Mitch Rapp is called in to visit Kennedy to talk about Peter Cameron, the CIA officer who attempted to have him killed in Germany, but was killed by an assassin before Rapp could capture him. He and Kennedy watch surveillance footage that captured the face of the assassin. Rapp realizes that the assassin is Donatella Rahn, an Israeli assassin and Rapp's ex-girlfriend. Kennedy instructs him to take his girlfriend, Anna Rielley, to Milan and propose to her, and then go visit Donatella to learn who hired her to kill Peter Cameron. Meanwhile, Clark visits his accomplice, Mossad director Ben Freidman at the Israeli Embassy, who has been helping him become president in exchange for more aid to Israel. At the meeting, Clark orders Ben to assassinate Donatella, who he hired to kill Peter.
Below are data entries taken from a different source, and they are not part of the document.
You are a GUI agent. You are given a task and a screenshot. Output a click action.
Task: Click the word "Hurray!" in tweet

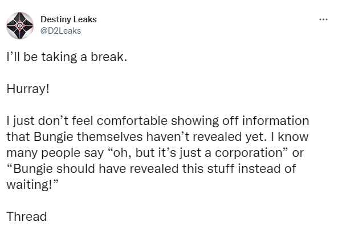[x=28, y=89]
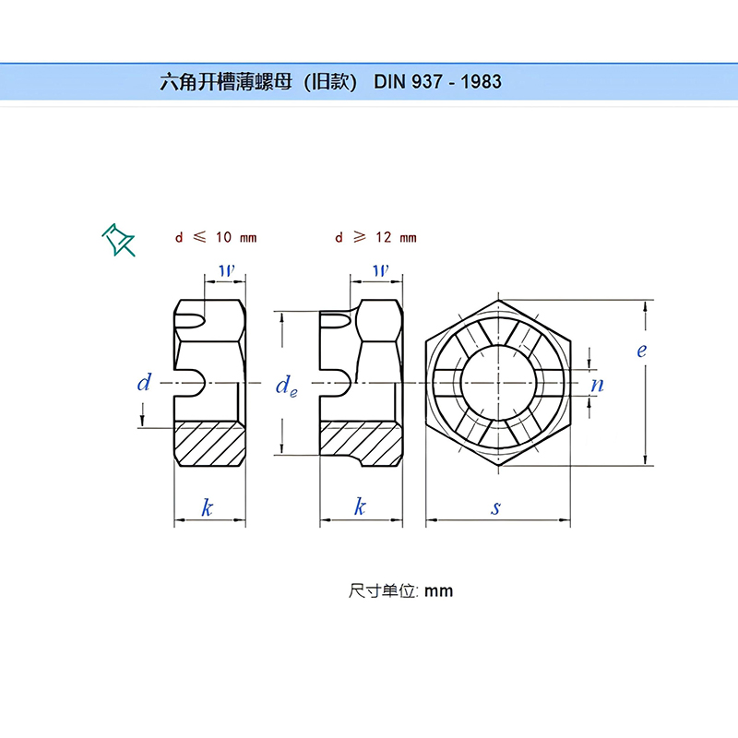Click the title text DIN 937 - 1983
738x738 pixels.
(x=437, y=81)
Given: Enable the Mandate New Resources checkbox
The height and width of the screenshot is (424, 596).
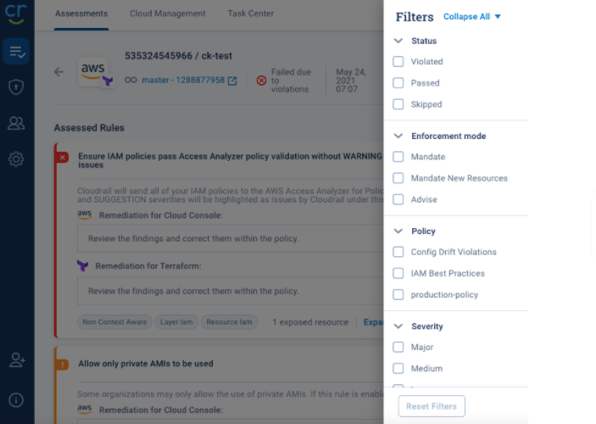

Later that day, Ben visits President Xavier Hayes, Kennedy, and General Flood, the chairmen of the Joint Chiefs of Staff, at the White House. It is there he informs them that Saddam Hussein, with the help of North Korea, is only a few weeks away from acquiring three functioning nuclear weapons. He also informs them that the facility for making these weapons is hidden under a massive hospital in Baghdad, and that if the Americans won't take action, than they will do it themselves. Seeing as how an Israeli response could lead to nuclear war, The President and his team start to come up with ways to destroy the facility and the nukes.

At the same time, Mitch and Anna arrive in Milan, and after a day of touring the city, Rapp goes to visit Donatella. In Washington, Clark persuades his accomplice, Albert Rudin, Chairman of the House Permanent Select Committee on Intelligence, to investigate Kennedy for corruption and promises him evidence before her confirmation ceremony. In Milan, Rapp can't get Donatella to tell him who hired her, but realizes they are being followed. When they arrive at her apartment, Donatella is ambushed by awaiting Mossad operatives, but manages to kill them thanks to Rapp's warning. After Rapp promises her protection in America, Donatella confesses that Ben had hired her to kill Peter. Rapp brings Donatella to his and Anna's hotel room, where she accuses Rapp of having an affair, and she storms off before he can explain.

In Washington, D.C., General Flood concocts a plan to insert a Delta Force team into Baghdad, disguised as a presidential motorcade, and infiltrate the facility under the cover of a U.S bombing campaign across Iraq in order to steal the nukes. But Kennedy strongly recommends Rapp to lead the operation. Elsewhere in Washington, Jonathan Brown, deputy director of the CIA, meets with Norb Steveken, the head of an investigative firm hired by hank and Rudin to investigate Kennedy. Brown hands off classified information on Orion Team, a secret counterterrorism team led by Kennedy, who Rapp is a member of. Rapp returns to America and is read in on the plan to infiltrate Baghdad. He agrees to the mission and comes up with the idea of impersonating Uday Hussein, Saddam's favorite son, in order to gain access to the facility. As they prepare for the mission, Rudin reveals the existence of Mitch Rapp and the Orion Team on meet the press and implicates Kennedy of violating international law, throwing the confirmation process into chaos.

President Hayes orders the bombing campaign against Iraq, which helps Rapp and the Delta team to successfully enters Baghdad. Rapp and the Delta team, disguised as SRG soldiers, are able to enter the facility and steal the nukes. As they fend off enemy fire, they destroy the facility, kidnap the head North Korean scientist, and escape Iraq with the nukes. After they return to the U.S safely, President Hayes reveals the success of the operation and confirms Rapp's existence by explaining Rapp's action in Iraq. Rapp returns to his home and apologizes to Anna, and after he does this, he retires from his role as an assassin and proposes to her. His plan having failed due to the fact Kennedy is looked at as a hero, Clark kills Rudin by pushing him off his balcony, making it look like a suicide.

When the Israeli prime minister comes to Washington with Ben Freidman and Yasser Arafat, Rapp and the president interrogate Ben and threaten to kill him. As a result of this, Ben reveals Clarks role in the week's events. Several weeks after this, Clark is killed by Rapp and Donatella at a bar in D.C, making it look like an apparent heart attack.